> [WHAT YOU NEED TO DO] Return each line of the records below that contains the word "Task".

> [GIVEN ENTRIES]
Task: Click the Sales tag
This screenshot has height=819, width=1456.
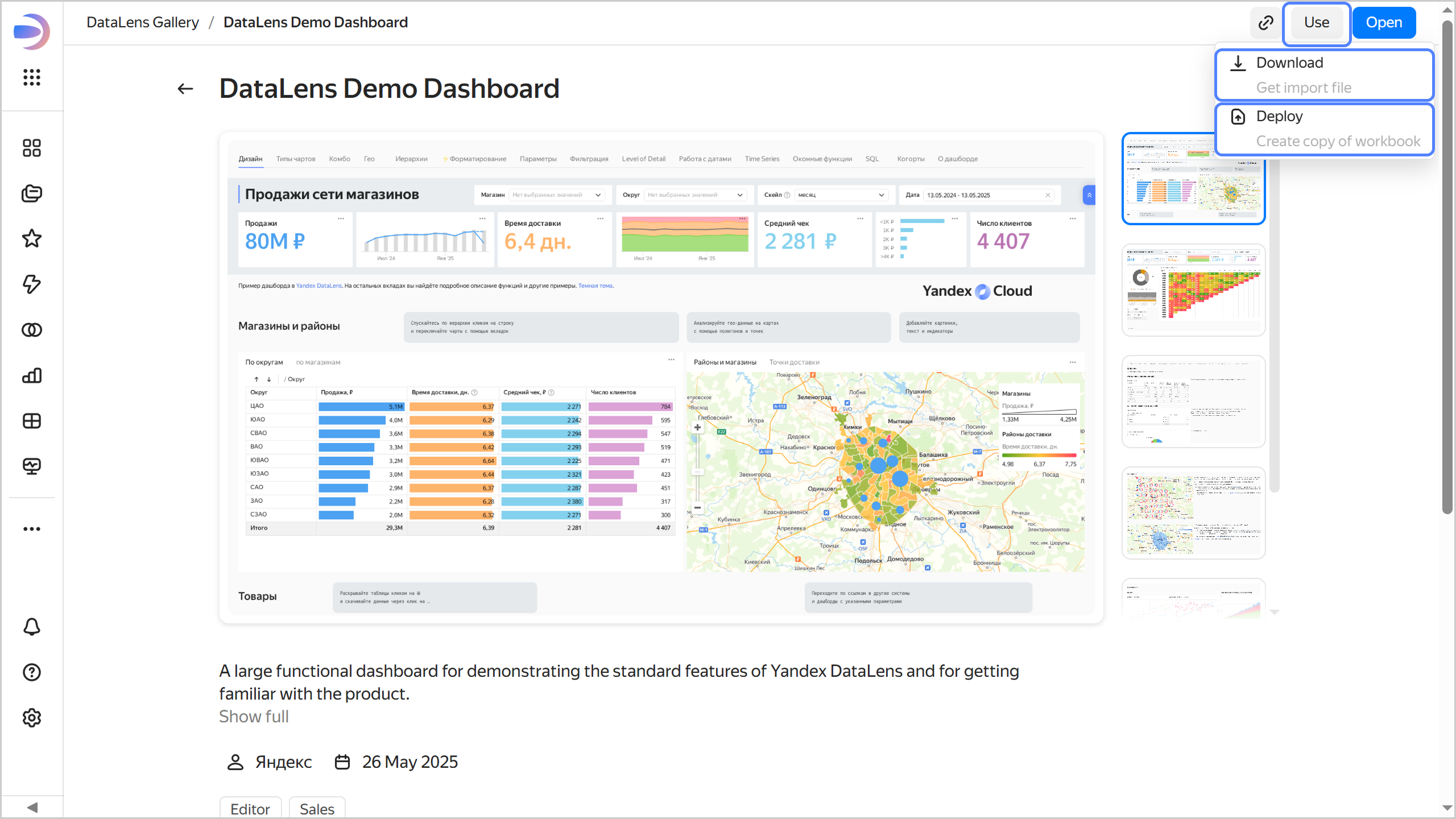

--

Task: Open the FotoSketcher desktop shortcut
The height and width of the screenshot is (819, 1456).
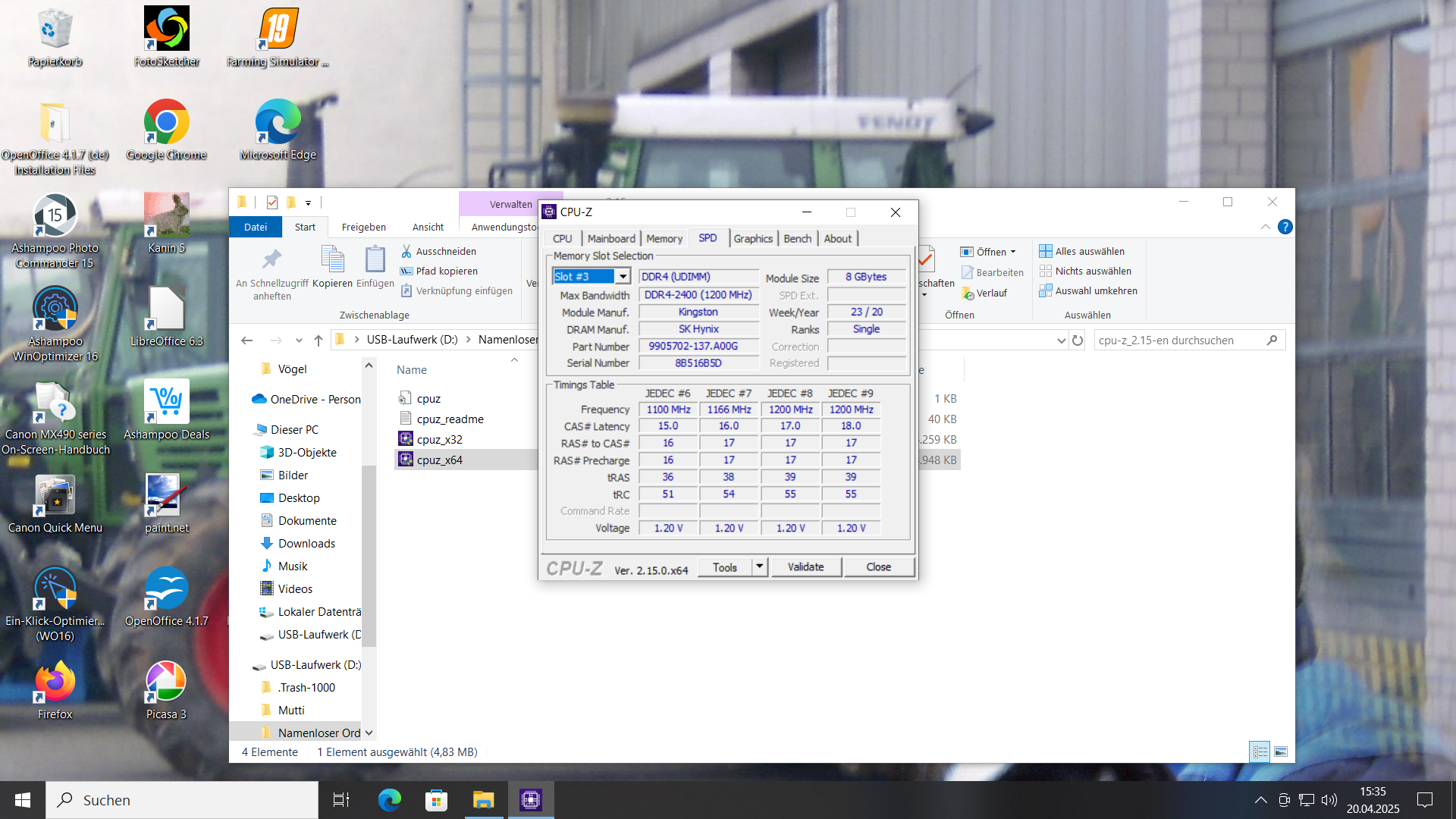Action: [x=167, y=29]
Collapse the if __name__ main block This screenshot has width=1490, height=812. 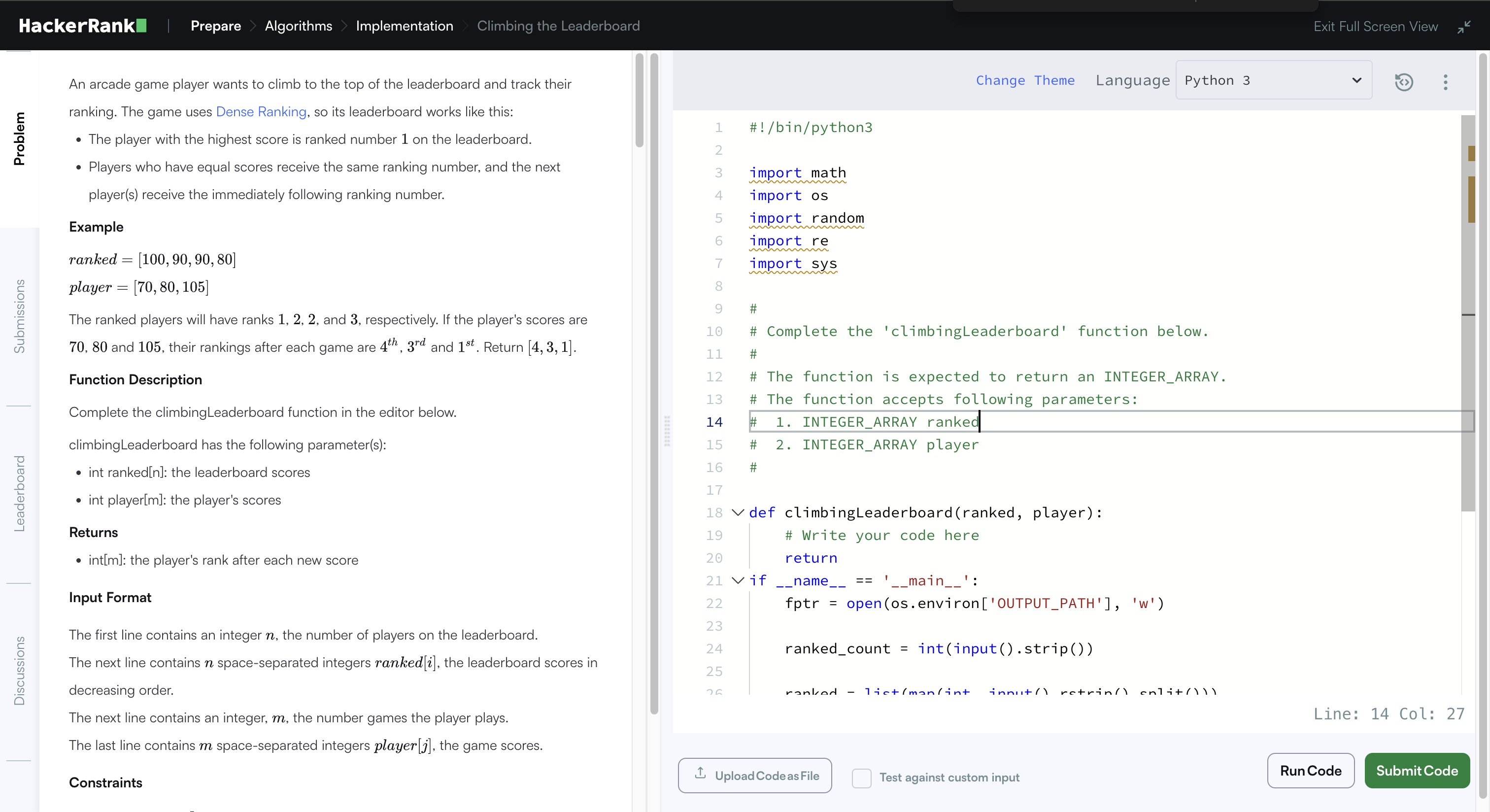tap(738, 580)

...

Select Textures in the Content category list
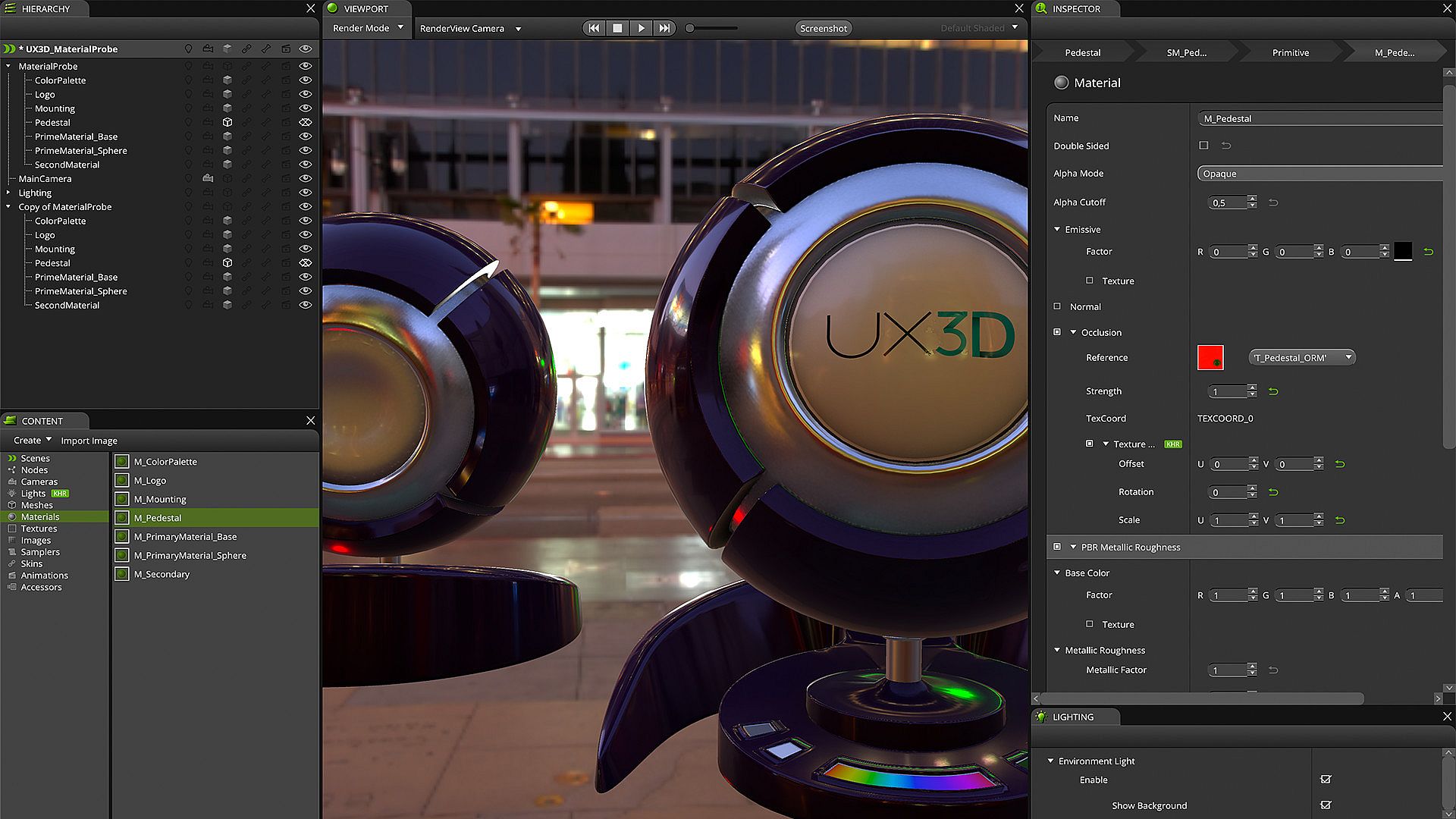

> [REPLY TO THE EXERCISE]
Task: Click the Sales tag
Task: Open the FotoSketcher desktop shortcut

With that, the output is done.